Ben Linfoot visits Donald McCain's yard ahead of the Cheltenham Festival and picks out some horses to follow.

McCain poses with Overturn in front of the media on Tuesday
McCain poses with Overturn in front of the media on Tuesday

Nicholls, Henderson, McCain.

That's been the trifecta in the trainers' championship the last two years and this season it's a familiar story. Donald McCain sits third in the table behind Henderson and Nicholls (based on prize money), but numerically he's sent out more winners than the big two with 121 on the board.

Not bad going for a man who only took over the reins from his father, Aintree legend Ginger, in 2006.

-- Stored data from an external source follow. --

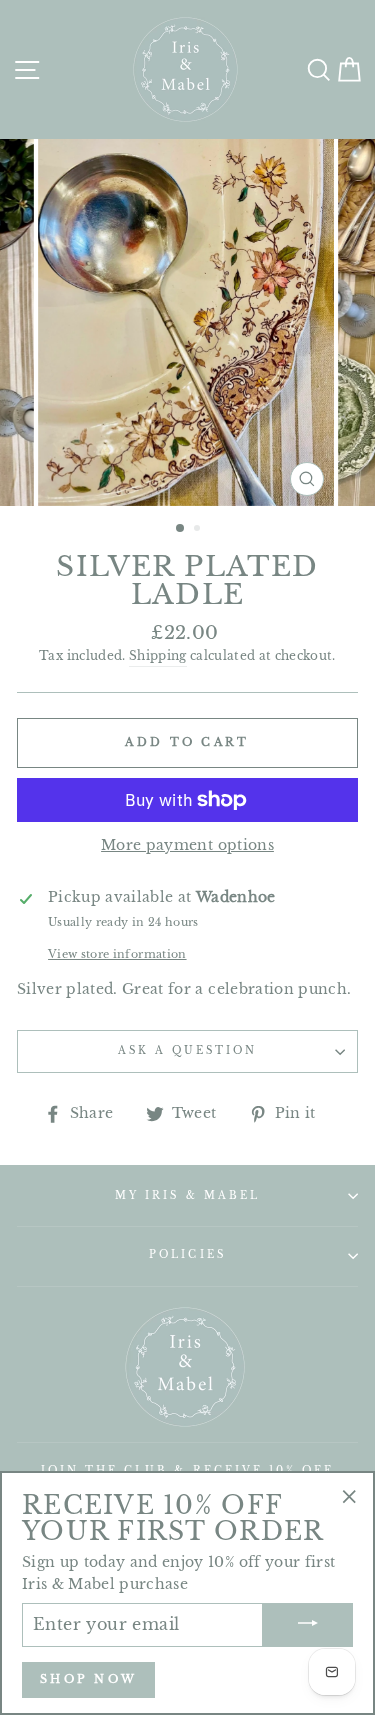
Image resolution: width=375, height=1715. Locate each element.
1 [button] (181, 529)
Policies (187, 1254)
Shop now (88, 1679)
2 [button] (199, 530)
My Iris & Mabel (187, 1195)
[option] (188, 322)
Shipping (158, 656)
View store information (117, 954)
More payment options (187, 845)
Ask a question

Since then he's added his own name to the Grand National honours list, but the overall strength of the modern-day McCain operation can be evaluated by his success at the Cheltenham Festival.

Six winners in six years. Pretty, pretty good.

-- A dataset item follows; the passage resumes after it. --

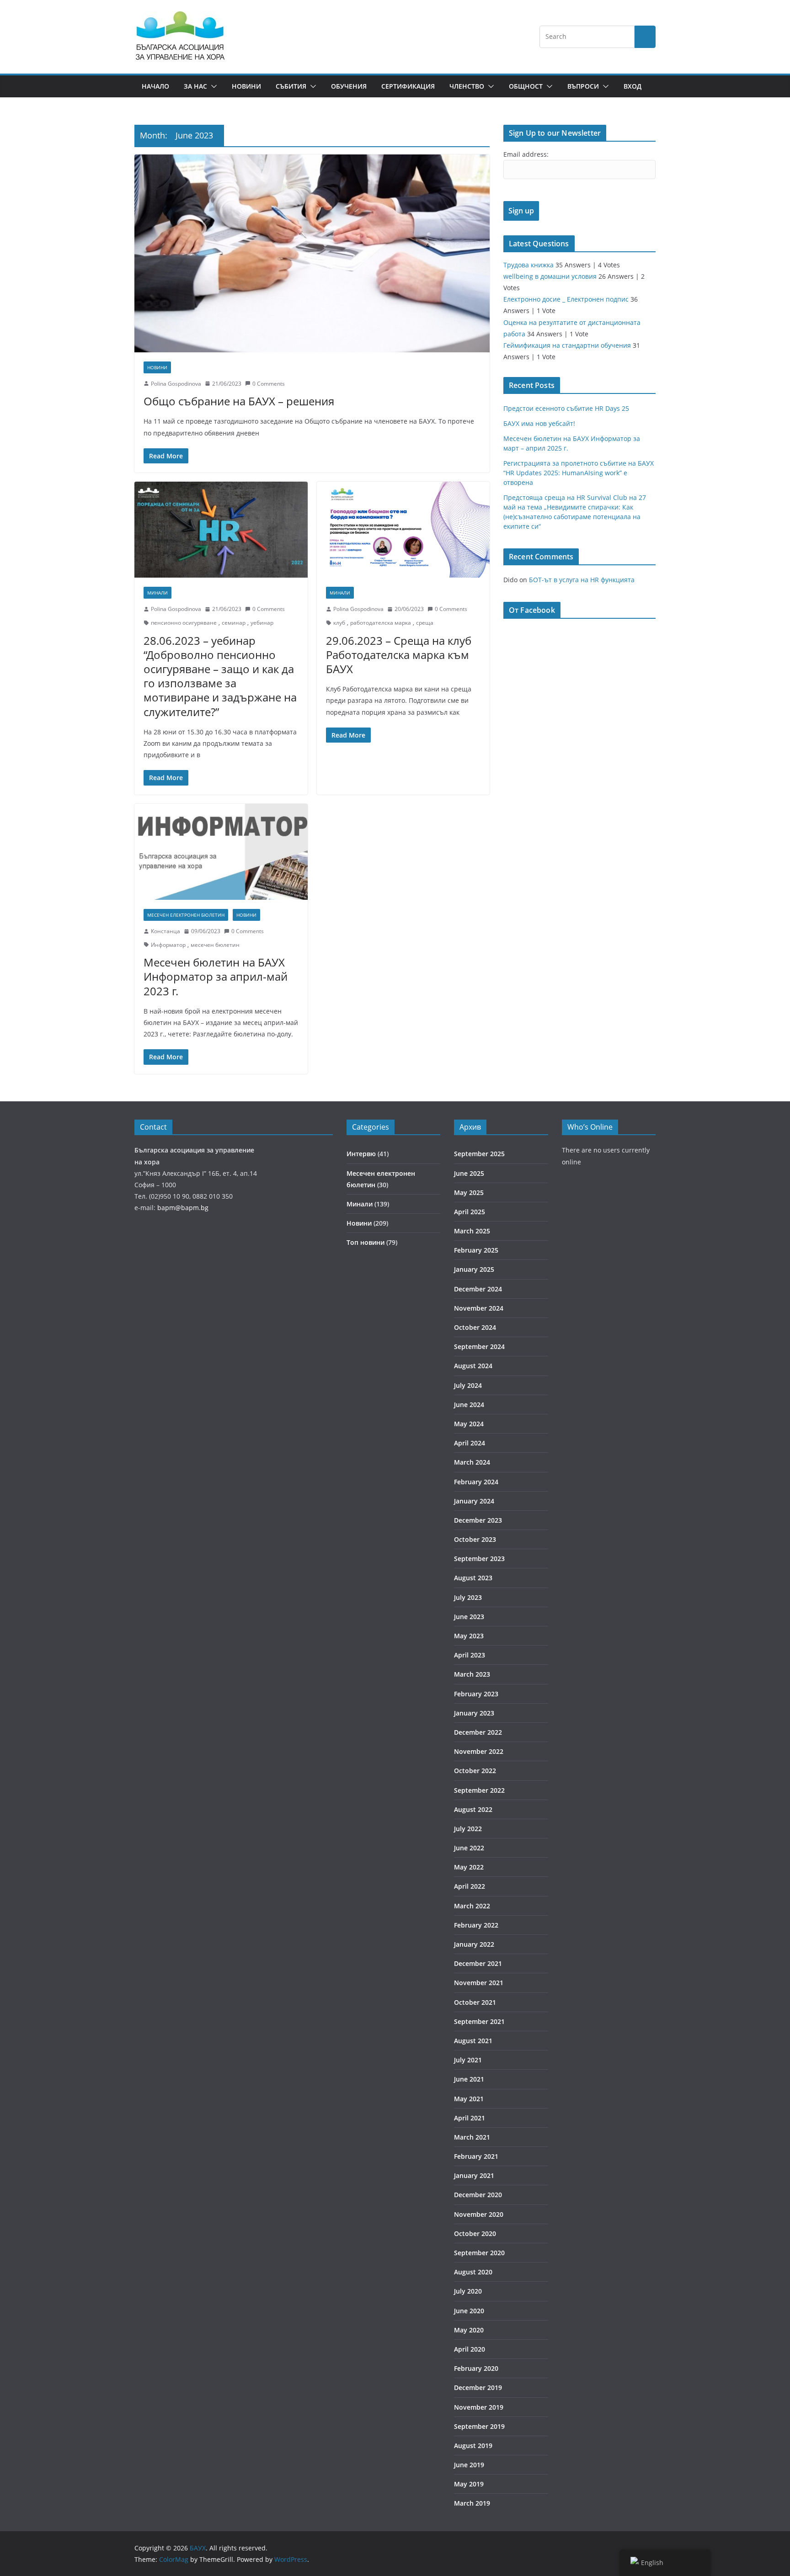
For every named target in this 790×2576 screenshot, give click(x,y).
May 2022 (469, 1867)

"Look, the job's going grand and we're training plenty of winners," says McCain, understating his rapid rise to the upper echelon of the training ranks. "We're building it quietly. If we can be the biggest yard in the north of England then that's great. And we'd be very proud of that. All I want to do is train nice horses."

Donald McCain on his Festival team "We've got a nice team going down. I'll only probably have one in each of the handicaps so we may be a little bit short there. Novice hurdlers, I've barely got one as the likes of Up And Go will skip the Festival. But the young chasers, Our Mick, Super Duty and The Real Milan are grand horses and I'd like to think they can compete. And then obviously you need a couple of strong fancies, and we've got those as well. It's grand. I'm happy."
Donald McCain on his Festival team

And nice horses can be seen everywhere at his Bankhouse stables in the heart of rural Cheshire.

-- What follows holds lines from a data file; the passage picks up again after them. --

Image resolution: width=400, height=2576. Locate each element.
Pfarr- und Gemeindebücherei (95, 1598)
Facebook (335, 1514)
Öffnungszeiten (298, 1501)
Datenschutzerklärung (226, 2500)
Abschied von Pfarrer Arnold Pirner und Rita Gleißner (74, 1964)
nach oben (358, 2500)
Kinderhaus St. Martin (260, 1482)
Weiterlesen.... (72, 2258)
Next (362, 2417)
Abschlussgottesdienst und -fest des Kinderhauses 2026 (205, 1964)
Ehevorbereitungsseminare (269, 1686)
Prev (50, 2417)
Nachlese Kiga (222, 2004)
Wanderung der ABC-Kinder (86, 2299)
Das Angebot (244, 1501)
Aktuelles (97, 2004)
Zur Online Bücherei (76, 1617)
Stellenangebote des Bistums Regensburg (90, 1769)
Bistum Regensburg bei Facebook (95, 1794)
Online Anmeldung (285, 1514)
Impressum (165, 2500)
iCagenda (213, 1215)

Overturn. He's a nice horse. Second-favourite for the Arkle but McCain is relishing the prospect of taking on the red-hot Henderson-trained jolly, saying: "I think his style of racing could make it very difficult for Simonsig. He's been impressive but he hasn't been second in a Champion Hurdle."

The needle is there. You can feel it. You just know he's desperate for Overturn to smash the favourite up. Attempts are made to go further down the Simonsig-bashing route but McCain rocks back onto his heels and laughs. "I'm on my best behaviour today."

Cinders And Ashes. He's a nice horse. He hasn't had his ground this season but McCain is adamant he'll be a different proposition on better conditions. He gives him a "massive each-way chance" and it gets me thinking. Is the 14/1 about him the last remaining shred of value in the Champion Hurdle? It could be.

Super Duty. He's a nice horse. He's the favourite for the Kim Muir, but McCain is leaning towards the RSA with him as "it looks wide open if you take out David's horse." It's hard to argue with that. But the lure of the Kim Muir, a race he's won twice already with Cloudy Lane and Ballabriggs, could be hard to resist. It's certainly the easier option.

And Peddlers Cross. He's another nice horse. The apple of his trainer's eye, you feel, even now, even with the puppy-like enthusiastic Overturn thriving at the very top level. PC wouldn't have won over many with his performances in recent times, but he's still the best work horse McCain's ever seen. And the World Hurdle is wide open this season...

But, Overturn apart, the really nice horse, the really really nice horse, is OUR MICK. The great, big, grey, Our Mick. Third in the JLT Specialty last year, he's going to be running off a similar mark this time around in the same contest and caught the eye last time at Cheltenham on trials day, coming to grief late on when colliding with runaway winner Katenko. "He was running a nice race when Jason decided to jump off him," joked McCain. "If he'd jumped another fence he'd have gone up in the weights and he's the obvious one for the handicaps."

Indeed he is. But so is Son Of Flicka. A horse that has run abysmally all season but thrives when Festival time comes around. A second in 2011, a winner in 2012, he's the first one to be paraded and McCain hopes he " comes to himself over the next few weeks."

It wouldn't surprise you would it? Any Cheltenham Festival success from the McCain stable shouldn't surprise you. He's the man from the north who looks nailed on for a spot in that trifecta for years to come.